**Given exercise**. In the Polyglot discussion about timeout settings, roughly how long is the default timeout for messages that a node server sends to the ISY?

UniversalDevicesInc/Polyglot

How should timeout settings be scoped and managed?

Opened this issue · 6 comments

Currently, as a node server goes about its business, messages it sends to the ISY are sent using the default timeout values -- which is somewhere in the 5 minute range.

If all is going well, or if there are only occasional network "hiccups", this is of no matter -- once in a while, node server to ISY messages may queue up for 5 minutes until a failed call to the ISY finally times out, at which point the queue of messages is (usually) processed quickly, and things "catch up".

However, there may be cases where a more aggressive timeout makes sense. If many messages get lost (perhaps a poor wifi connection?), then it would be desirable to quickly timeout and get to the next message so that we don't end up with huge queues of unsent messages stacking up. This would imply a global timeout setting for polyglot in general would be desirable for timeouts. Alternatively, this might imply that the default timeout for Polyglot be proactively changed to a more aggressive value - perhaps 60 or 90 seconds may make more sense?

It is also possible for an individual node server to desire more aggressive timeouts. For example, if a monitored value is changing rapidly (perhaps it changes every 3 or 5 seconds), then it might be desirable to set a very short timeout (perhaps as small as a few seconds), on the presumption that it's far better to drop a few status updates than to end up many minutes behind on updates of this rapidly-changing value.

So, this issue is requesting input from node server authors on how they would like to control timeouts:

a) leave it as is, the correct solution is to have the user fix their network!

b) change the timeout to "fill-in-the-blank" seconds globally, and then see (a) above.

c) create a node-server-level timeout setting scoped to all ISY calls for a given node server, that allows the node server author to set the timeouts.

d) implement (c) above, and provide another per-driver (and per-command) list of timeouts so that the node server author can control timeouts down to the granularity of each network operation.

e) implement (d) above, and provide a means for a timeout to be reported to the node server, so that the node server author can implement their own network error detection and retry mechanism down to the granularity of each network operation

Thoughts? Comments?

I vote for giving authors as much control as possible. That being said, set defaults to normal limits. So probably e, but don't force them to care.

Oh and as I am a network engineer for a living... I vote a, a, a and a.

I concur with James.

:) Ok, so full control it is... I'll add the ability to set the variable "_timeout" at the Node Server level, at the Node level, and I'll add the ability to tweak that on a per-driver and per-command level for each Node.

**Records provided**.

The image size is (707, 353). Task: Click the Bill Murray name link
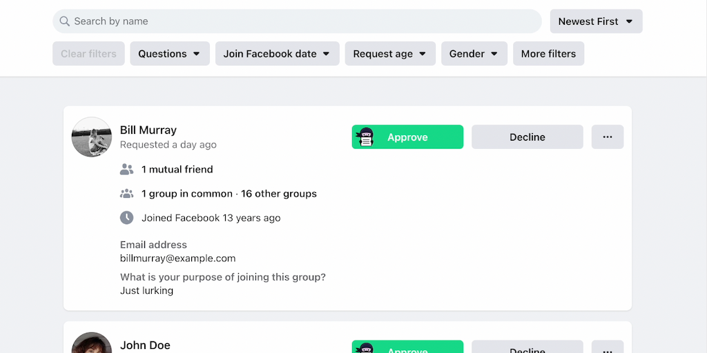tap(148, 130)
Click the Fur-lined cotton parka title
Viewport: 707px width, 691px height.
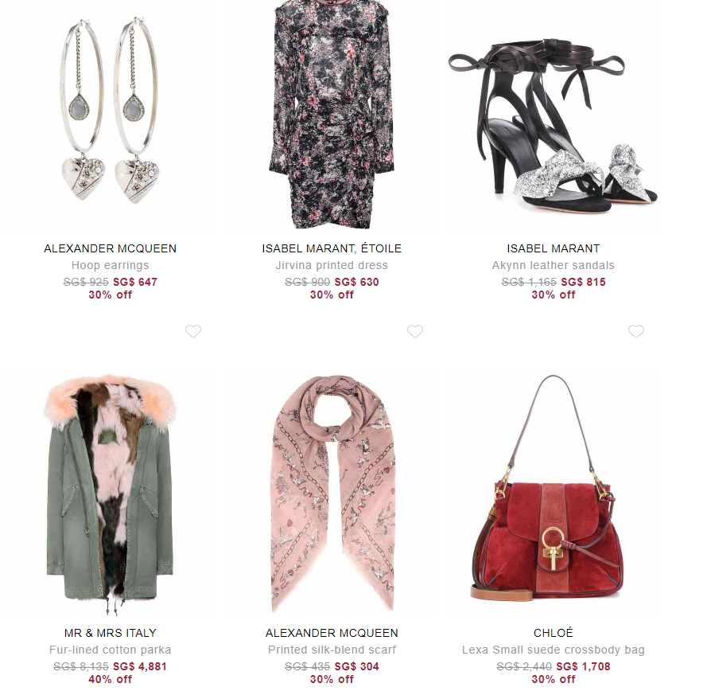(110, 650)
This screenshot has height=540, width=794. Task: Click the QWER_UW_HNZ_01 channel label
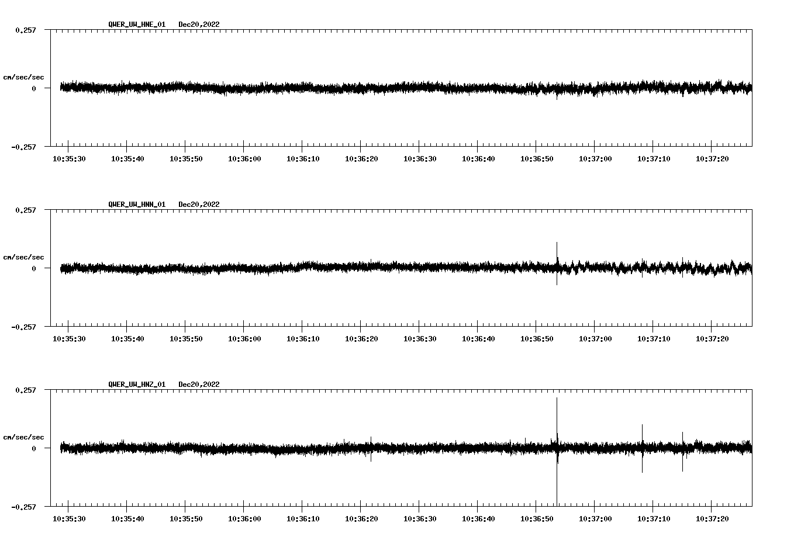(x=136, y=385)

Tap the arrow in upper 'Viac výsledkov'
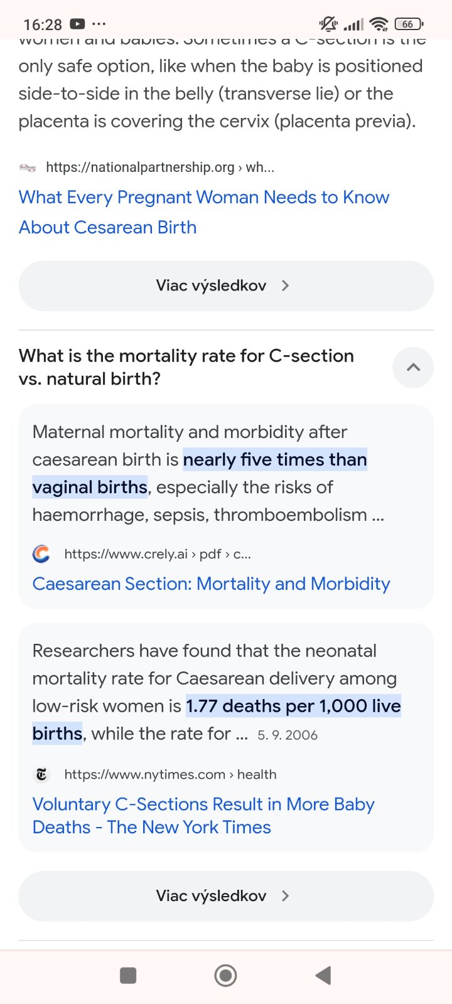pos(286,286)
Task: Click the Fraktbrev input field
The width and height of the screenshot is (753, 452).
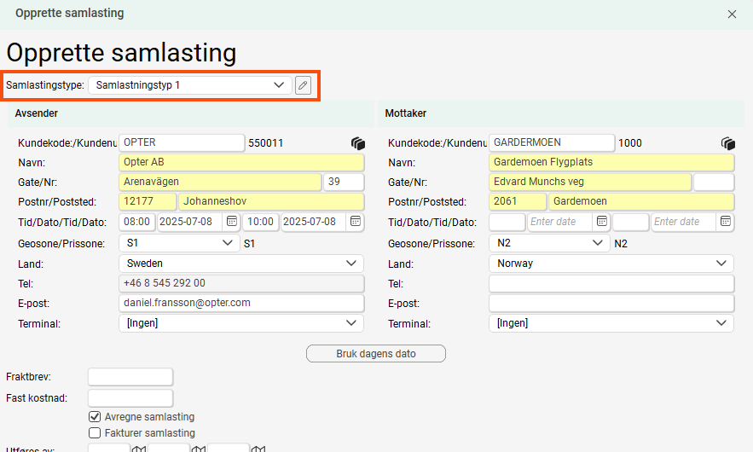Action: point(130,377)
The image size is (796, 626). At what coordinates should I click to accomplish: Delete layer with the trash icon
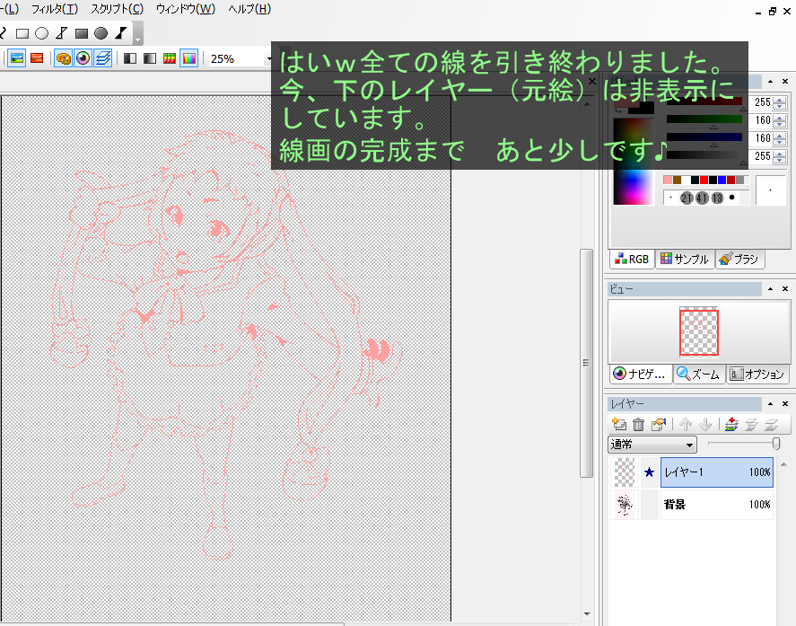tap(638, 425)
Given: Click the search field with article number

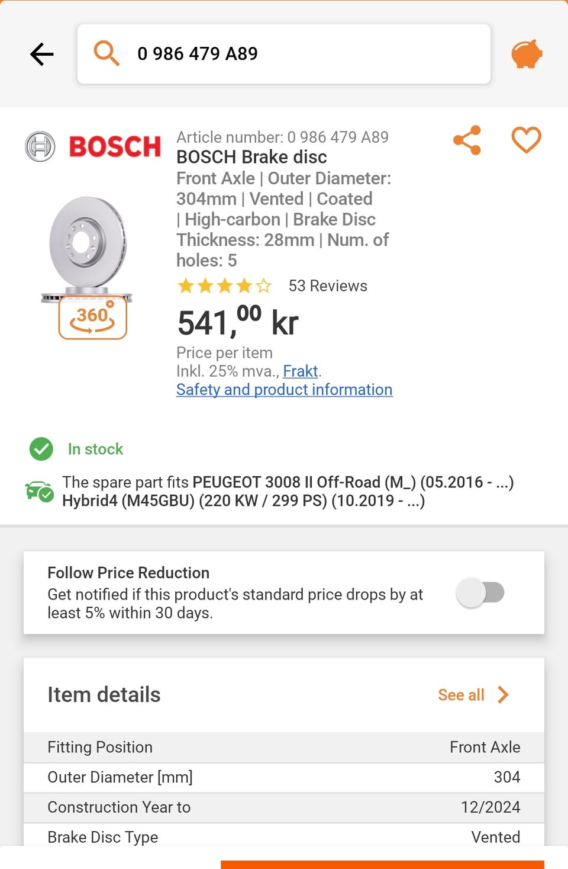Looking at the screenshot, I should tap(296, 54).
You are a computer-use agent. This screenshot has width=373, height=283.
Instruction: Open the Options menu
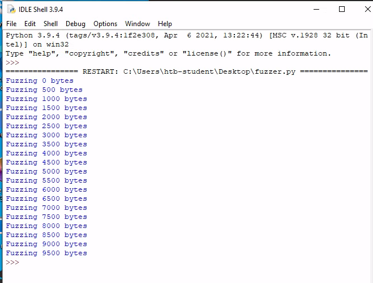click(105, 24)
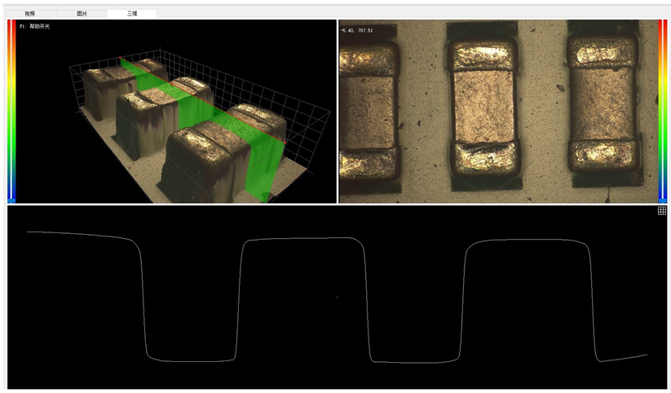Click the F1 帮助开关 help text
The image size is (671, 393).
coord(35,27)
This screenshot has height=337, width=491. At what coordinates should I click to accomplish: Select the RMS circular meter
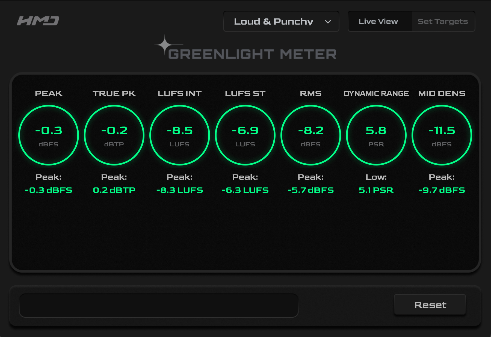(x=311, y=135)
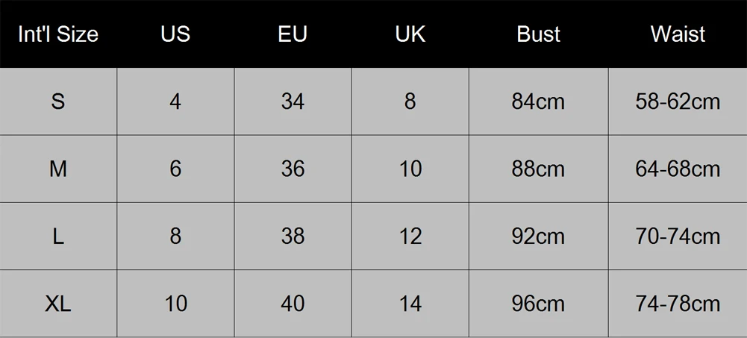Select the 64-68cm waist cell
The image size is (747, 338).
(678, 169)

**Expected answer**. About 5 minutes.